What is required:
Can you copy out every one of the records below word for word, leaving the pictures out?

Supplied information:
*-*-*
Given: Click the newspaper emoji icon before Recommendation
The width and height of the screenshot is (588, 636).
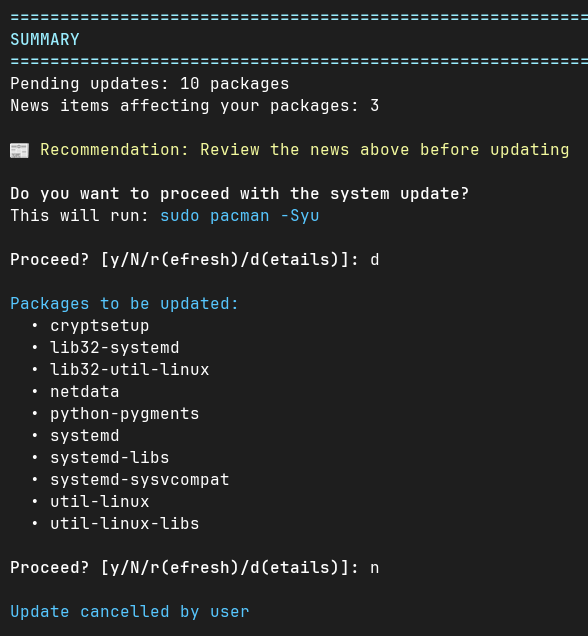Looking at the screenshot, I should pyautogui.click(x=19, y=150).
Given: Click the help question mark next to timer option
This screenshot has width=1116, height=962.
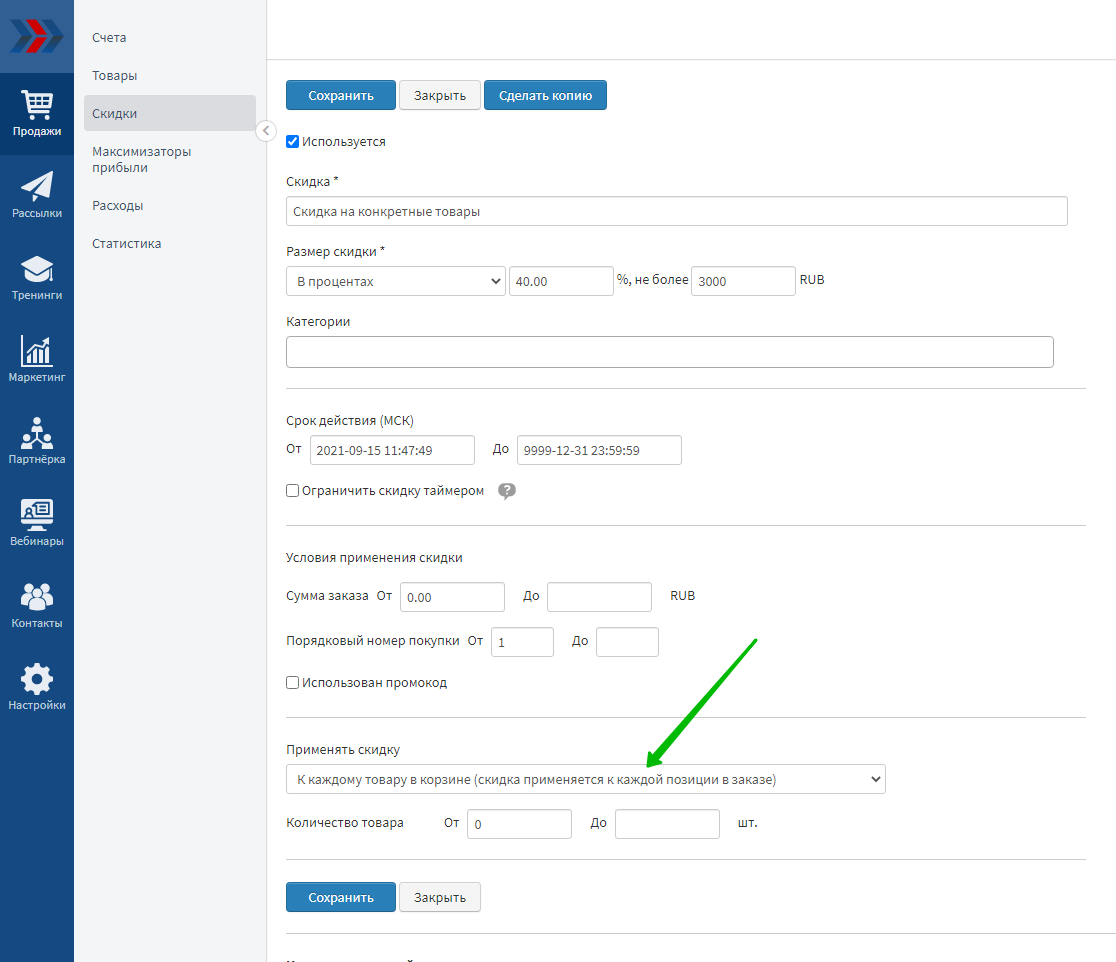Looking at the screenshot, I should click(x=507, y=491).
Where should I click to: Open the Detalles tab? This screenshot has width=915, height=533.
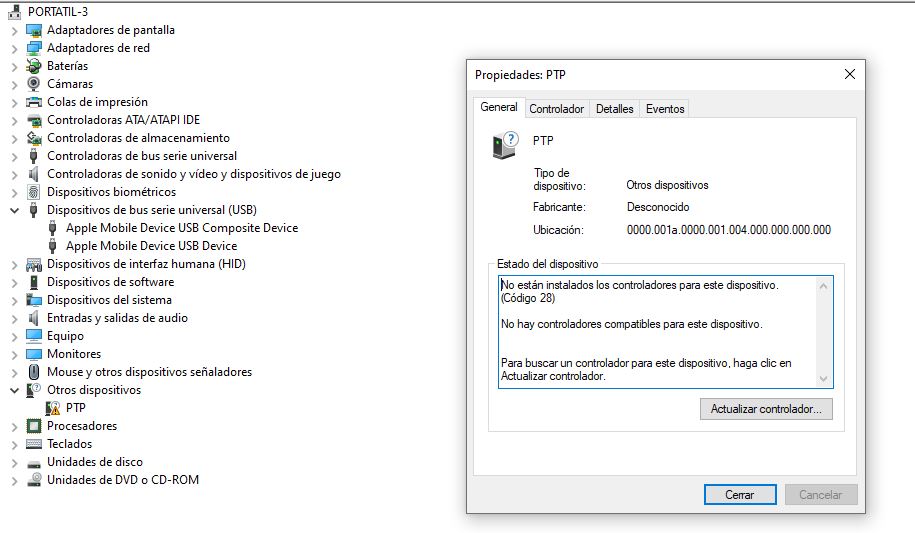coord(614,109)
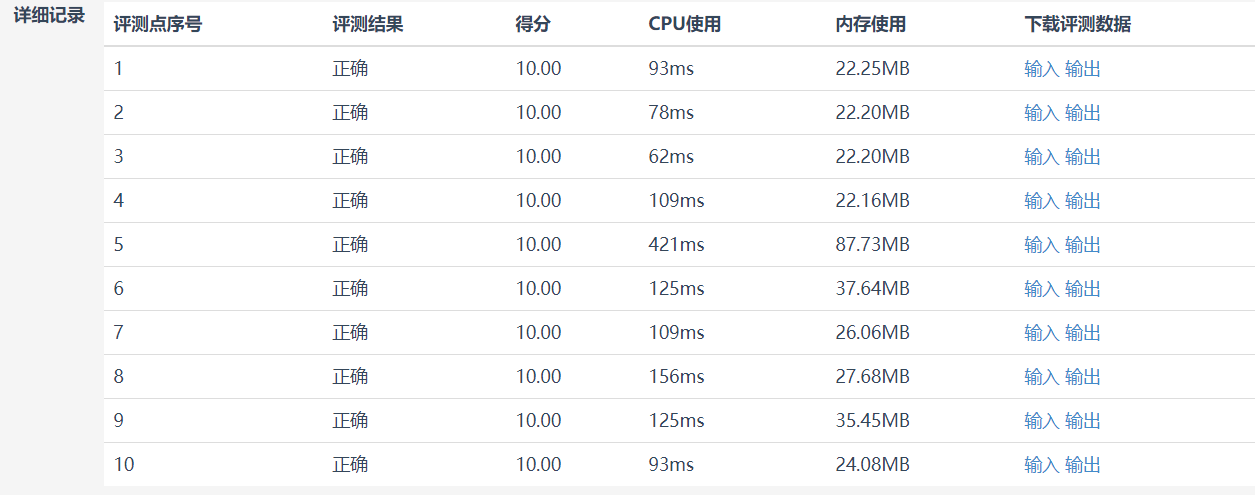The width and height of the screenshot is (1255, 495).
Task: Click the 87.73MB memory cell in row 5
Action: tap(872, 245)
*-*-*
Solution to the problem:
Given: Click the newspaper emoji icon before Recommendation
The width and height of the screenshot is (588, 636).
Looking at the screenshot, I should pyautogui.click(x=19, y=150).
Given: Click the help question mark next to timer option
This screenshot has width=1116, height=962.
Looking at the screenshot, I should click(x=507, y=491).
Where should I click to: Open the Detalles tab? This screenshot has width=915, height=533.
coord(614,109)
The width and height of the screenshot is (1255, 495).
Task: Click the 87.73MB memory cell in row 5
Action: tap(872, 245)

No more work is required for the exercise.